=== Dataset records ===
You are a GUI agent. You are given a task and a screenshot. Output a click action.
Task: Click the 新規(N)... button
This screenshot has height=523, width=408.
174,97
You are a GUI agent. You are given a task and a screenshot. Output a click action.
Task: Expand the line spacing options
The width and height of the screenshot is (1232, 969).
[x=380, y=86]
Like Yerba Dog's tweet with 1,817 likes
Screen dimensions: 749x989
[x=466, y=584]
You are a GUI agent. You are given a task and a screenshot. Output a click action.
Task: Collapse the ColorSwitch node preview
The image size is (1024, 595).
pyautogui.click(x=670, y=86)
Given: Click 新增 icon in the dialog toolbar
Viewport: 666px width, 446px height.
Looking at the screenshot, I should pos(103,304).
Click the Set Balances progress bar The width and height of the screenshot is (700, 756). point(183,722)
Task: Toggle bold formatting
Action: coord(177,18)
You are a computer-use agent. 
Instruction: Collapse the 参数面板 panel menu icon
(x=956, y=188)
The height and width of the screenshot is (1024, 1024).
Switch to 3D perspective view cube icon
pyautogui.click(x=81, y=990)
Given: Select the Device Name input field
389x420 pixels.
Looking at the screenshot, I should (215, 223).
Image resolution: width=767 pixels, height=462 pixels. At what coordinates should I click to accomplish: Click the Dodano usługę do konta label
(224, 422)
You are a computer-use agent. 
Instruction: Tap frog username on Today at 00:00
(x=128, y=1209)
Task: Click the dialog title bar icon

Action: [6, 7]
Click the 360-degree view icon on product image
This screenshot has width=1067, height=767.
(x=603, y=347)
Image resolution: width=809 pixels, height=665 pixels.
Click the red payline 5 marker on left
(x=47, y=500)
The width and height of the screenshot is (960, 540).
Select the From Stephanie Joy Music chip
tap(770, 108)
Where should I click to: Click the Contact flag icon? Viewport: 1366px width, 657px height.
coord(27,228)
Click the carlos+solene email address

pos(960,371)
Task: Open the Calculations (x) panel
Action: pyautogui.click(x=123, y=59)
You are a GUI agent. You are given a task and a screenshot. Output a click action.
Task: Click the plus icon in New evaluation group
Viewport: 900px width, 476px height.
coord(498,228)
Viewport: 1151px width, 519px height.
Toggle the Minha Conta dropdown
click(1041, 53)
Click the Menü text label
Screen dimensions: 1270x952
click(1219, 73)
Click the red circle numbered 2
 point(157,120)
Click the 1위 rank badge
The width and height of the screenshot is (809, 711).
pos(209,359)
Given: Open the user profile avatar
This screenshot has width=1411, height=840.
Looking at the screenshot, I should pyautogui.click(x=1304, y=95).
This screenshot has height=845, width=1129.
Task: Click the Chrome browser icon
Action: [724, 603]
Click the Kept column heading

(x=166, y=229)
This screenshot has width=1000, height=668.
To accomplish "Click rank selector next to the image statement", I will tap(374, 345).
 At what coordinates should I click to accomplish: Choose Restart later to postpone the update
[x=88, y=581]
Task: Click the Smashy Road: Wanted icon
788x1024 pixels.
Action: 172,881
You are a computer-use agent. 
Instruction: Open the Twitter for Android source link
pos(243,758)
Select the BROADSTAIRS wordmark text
===
#### What you will do
Out of the entries above, write out only the lines between the line holding "Viewport: 666px width, 446px height." and the line holding "Task: Click the plus", inclusive, each exactly as given.

#### Solved exercise
Viewport: 666px width, 446px height.
Looking at the screenshot, I should pos(103,304).
Click the Set Balances progress bar The width and height of the screenshot is (700, 756). point(183,722)
Task: Toggle bold formatting
Action: coord(177,18)
You are a computer-use agent. 
Instruction: Collapse the 参数面板 panel menu icon
(x=956, y=188)
The height and width of the screenshot is (1024, 1024).
Switch to 3D perspective view cube icon
pyautogui.click(x=81, y=990)
Given: Select the Device Name input field
389x420 pixels.
Looking at the screenshot, I should (215, 223).
Image resolution: width=767 pixels, height=462 pixels. At what coordinates should I click to accomplish: Click the Dodano usługę do konta label
(224, 422)
You are a computer-use agent. 
Instruction: Tap frog username on Today at 00:00
(x=128, y=1209)
Task: Click the dialog title bar icon

Action: [6, 7]
Click the 360-degree view icon on product image
This screenshot has width=1067, height=767.
(x=603, y=347)
Image resolution: width=809 pixels, height=665 pixels.
Click the red payline 5 marker on left
(x=47, y=500)
The width and height of the screenshot is (960, 540).
Select the From Stephanie Joy Music chip
tap(770, 108)
Where should I click to: Click the Contact flag icon? Viewport: 1366px width, 657px height.
coord(27,228)
Click the carlos+solene email address

pos(960,371)
Task: Open the Calculations (x) panel
Action: pyautogui.click(x=123, y=59)
You are a GUI agent. You are given a task and a screenshot. Output a click action.
Task: Click the plus icon in New evaluation group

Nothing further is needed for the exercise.